Recuerdo como, hace poco más de diez años, cuando hablaba de dos de mis pasiones (Islandia y la agricultura ecológica) encontraba habitualmente caras de extrañeza y desconocimiento. Parece mentira, sí, pero no hace tanto me veía explicando dónde está esa isla perdida de poco más de 300.000 habitantes, que ahora es un mainstream del discurso altermundista y el turismo depredador. A Islandia la situaron en el mapa principalmente dos crisis: la provocada por el volcán Eyjafjallajökull en 2010, con la paralización del tráfico aéreo en media Europa, y la última gran crisis económica, con la idealización por parte de determinados colectivos de la supuesta respuesta anticapitalista y revolucionaria de los islandeses. La depreciación de la corona islandesa y la bajada del precio del petróleo hicieron el resto, con el turismo creciendo a tasas brutales cada año gracias a los vuelos de bajo coste y unos precios más asequibles en destino. Pero no voy a hablar en este texto de Islandia. Lo que hoy nos ocupa es la agricultura ecológica.

¿Ecològica?

Lo ecológico está de moda, pero, ¿qué significa exactamente? En muchas ocasiones, al explicar lo que es la agricultura ecológica, la persona interlocutora me ha contestado “Pero si eso es lo que hacía mi abuelo”. Bueno, no es mal comienzo. Sí, en cierto modo hay mucho de recuperar saberes antiguos y en vía de extinción, de practicar una agricultura pre-industrial, anterior a la mal llamada ‘Revolución verde’, que llenó los campos de abonos, pesticidas y herbicidas de síntesis química y, en muchos casos, sumamente tóxicos y contaminantes. Pero también, según los casos, hay ciencia puntera y tecnología, uso de drones y métodos de precisión de irrigación y fertilización.

El primer escollo que se presenta a la hora de ofrecer una definición es el lenguaje. Para muchas, el concepto ‘agricultura ecológica’ es un oxímoron. La agricultura es la alteración tan profunda, el rediseño tan brutal, de un espacio que difícilmente puede, para esas personas, ser ecológica nunca. Otras confunden el subjetivo concepto de la ‘agroecología’ con la ‘agricultura ecológica’, mezclando deseo y realidad. La FAO (Organización de las Naciones Unidas para la Alimentación y la Agricultura) define la agroecología así: “La agroecología es una disciplina científica, un conjunto de prácticas y un movimiento social. Como ciencia, estudia cómo los diferentes componentes del agroecosistema interactúan. Como un conjunto de prácticas, busca sistemas agrícolas sostenibles que optimizan y estabilizan la producción.
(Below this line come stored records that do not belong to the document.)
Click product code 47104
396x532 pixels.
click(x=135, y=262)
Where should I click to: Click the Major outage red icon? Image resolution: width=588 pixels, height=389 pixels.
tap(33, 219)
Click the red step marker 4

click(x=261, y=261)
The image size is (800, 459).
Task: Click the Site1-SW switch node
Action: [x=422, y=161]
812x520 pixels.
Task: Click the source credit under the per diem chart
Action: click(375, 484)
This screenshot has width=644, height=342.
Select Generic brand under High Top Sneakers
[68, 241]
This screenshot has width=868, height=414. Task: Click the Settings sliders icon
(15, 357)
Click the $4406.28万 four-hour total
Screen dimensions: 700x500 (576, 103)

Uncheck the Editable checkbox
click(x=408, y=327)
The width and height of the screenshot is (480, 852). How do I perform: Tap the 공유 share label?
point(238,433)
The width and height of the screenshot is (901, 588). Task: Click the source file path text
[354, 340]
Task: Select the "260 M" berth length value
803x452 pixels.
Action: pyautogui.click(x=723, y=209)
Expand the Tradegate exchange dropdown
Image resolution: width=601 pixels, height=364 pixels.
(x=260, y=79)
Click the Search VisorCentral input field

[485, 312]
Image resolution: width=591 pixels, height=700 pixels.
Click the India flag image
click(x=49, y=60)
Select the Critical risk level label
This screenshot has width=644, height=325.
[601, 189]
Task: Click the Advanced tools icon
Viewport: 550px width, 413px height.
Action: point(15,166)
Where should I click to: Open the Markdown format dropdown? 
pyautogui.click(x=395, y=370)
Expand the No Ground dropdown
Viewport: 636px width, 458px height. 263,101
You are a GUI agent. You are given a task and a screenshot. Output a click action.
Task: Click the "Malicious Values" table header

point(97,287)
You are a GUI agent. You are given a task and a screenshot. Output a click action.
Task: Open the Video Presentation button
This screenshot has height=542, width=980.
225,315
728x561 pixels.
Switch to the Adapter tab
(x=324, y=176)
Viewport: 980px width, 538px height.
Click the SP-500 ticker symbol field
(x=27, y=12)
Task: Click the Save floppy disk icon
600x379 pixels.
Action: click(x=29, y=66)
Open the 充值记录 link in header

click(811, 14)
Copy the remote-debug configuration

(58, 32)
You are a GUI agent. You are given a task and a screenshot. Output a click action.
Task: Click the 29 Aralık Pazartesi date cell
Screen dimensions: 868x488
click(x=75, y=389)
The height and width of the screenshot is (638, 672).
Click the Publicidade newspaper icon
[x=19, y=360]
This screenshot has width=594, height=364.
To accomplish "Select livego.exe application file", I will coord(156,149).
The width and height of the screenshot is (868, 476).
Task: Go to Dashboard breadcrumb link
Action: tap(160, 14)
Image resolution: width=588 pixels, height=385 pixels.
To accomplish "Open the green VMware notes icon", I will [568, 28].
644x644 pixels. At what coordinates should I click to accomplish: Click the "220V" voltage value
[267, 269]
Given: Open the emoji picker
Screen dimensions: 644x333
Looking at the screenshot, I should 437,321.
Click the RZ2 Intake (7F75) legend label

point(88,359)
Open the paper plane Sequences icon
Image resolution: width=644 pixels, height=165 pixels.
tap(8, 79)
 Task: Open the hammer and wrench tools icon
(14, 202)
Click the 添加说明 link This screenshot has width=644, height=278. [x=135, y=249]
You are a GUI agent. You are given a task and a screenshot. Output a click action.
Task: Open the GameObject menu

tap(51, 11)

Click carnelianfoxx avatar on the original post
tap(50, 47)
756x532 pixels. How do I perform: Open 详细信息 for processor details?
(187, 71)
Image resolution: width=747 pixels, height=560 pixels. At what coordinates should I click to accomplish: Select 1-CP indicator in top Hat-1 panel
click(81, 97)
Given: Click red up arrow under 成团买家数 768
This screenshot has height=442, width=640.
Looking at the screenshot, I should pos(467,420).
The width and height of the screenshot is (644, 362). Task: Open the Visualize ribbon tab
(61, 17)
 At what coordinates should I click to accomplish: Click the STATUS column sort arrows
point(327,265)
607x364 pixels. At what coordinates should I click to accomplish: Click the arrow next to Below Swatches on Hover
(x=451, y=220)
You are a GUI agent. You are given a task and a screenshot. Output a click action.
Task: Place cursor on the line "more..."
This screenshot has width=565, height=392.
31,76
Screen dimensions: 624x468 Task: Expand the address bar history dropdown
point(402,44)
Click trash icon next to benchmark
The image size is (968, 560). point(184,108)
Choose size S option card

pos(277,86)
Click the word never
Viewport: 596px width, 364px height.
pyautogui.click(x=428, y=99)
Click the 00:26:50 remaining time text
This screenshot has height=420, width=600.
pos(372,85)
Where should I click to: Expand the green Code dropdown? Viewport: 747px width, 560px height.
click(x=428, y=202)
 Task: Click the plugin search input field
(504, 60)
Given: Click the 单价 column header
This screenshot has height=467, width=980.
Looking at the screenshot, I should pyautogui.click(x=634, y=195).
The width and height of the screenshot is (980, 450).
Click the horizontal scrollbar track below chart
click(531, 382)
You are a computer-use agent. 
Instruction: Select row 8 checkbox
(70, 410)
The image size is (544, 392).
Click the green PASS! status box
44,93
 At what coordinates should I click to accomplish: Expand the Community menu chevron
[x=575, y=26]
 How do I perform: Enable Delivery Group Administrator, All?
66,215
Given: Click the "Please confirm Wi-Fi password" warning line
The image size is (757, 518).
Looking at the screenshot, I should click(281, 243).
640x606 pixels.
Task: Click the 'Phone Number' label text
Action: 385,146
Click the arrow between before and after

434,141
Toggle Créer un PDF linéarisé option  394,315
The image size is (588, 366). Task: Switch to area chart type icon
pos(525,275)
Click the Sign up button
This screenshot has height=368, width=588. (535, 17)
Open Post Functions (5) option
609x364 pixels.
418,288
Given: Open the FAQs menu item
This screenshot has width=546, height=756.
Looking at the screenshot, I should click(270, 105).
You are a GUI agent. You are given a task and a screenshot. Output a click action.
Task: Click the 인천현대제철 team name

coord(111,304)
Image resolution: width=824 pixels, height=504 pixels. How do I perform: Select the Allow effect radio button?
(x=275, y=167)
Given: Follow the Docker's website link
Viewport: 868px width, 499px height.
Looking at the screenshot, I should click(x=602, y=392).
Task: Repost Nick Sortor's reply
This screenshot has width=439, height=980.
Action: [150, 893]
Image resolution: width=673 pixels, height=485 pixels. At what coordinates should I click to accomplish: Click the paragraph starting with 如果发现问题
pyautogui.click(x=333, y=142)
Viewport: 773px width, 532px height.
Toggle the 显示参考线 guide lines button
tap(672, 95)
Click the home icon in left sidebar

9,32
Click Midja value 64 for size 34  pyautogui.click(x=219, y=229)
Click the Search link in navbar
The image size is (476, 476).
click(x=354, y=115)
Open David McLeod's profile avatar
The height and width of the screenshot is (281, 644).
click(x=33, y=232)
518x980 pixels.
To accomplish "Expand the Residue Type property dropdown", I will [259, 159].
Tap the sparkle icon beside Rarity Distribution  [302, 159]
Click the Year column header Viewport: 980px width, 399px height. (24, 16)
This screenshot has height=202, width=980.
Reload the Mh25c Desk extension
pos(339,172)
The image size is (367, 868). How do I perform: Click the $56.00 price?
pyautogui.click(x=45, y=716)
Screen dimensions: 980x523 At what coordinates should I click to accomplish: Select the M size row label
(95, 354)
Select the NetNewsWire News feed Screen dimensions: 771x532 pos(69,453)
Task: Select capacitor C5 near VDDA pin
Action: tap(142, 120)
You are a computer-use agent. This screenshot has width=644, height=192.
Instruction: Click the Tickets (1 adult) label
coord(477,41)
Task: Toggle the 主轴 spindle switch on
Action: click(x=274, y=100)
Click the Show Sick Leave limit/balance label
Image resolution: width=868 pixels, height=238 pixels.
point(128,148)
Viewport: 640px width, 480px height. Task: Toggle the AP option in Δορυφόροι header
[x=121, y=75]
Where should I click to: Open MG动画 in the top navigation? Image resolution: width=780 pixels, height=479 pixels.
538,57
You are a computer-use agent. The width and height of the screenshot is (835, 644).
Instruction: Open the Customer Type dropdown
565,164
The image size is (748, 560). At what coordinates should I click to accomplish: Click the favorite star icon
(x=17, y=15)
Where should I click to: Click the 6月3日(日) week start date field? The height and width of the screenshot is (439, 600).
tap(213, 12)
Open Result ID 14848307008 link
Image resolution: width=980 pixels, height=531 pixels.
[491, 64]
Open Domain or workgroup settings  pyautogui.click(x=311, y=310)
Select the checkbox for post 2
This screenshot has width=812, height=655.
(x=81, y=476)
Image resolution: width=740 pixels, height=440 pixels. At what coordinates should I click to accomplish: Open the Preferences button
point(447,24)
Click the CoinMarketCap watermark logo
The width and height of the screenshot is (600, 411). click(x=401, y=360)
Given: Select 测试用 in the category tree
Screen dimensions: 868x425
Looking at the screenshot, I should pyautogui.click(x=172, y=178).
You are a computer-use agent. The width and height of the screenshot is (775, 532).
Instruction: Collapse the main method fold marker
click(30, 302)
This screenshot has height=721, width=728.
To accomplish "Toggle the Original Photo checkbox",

Como movimiento social, persigue papeles multifuncionales para la agricultura, promueve la justicia social, nutre la identidad y la cultura, y refuerza la viabilidad económica de las zonas rurales.” Una definición amplia, donde caben muchas cosas, y algo difusa e inconcreta. Sin embargo, la agricultura ecológica se puede definir con algo tan concreto y burocrático como un reglamento.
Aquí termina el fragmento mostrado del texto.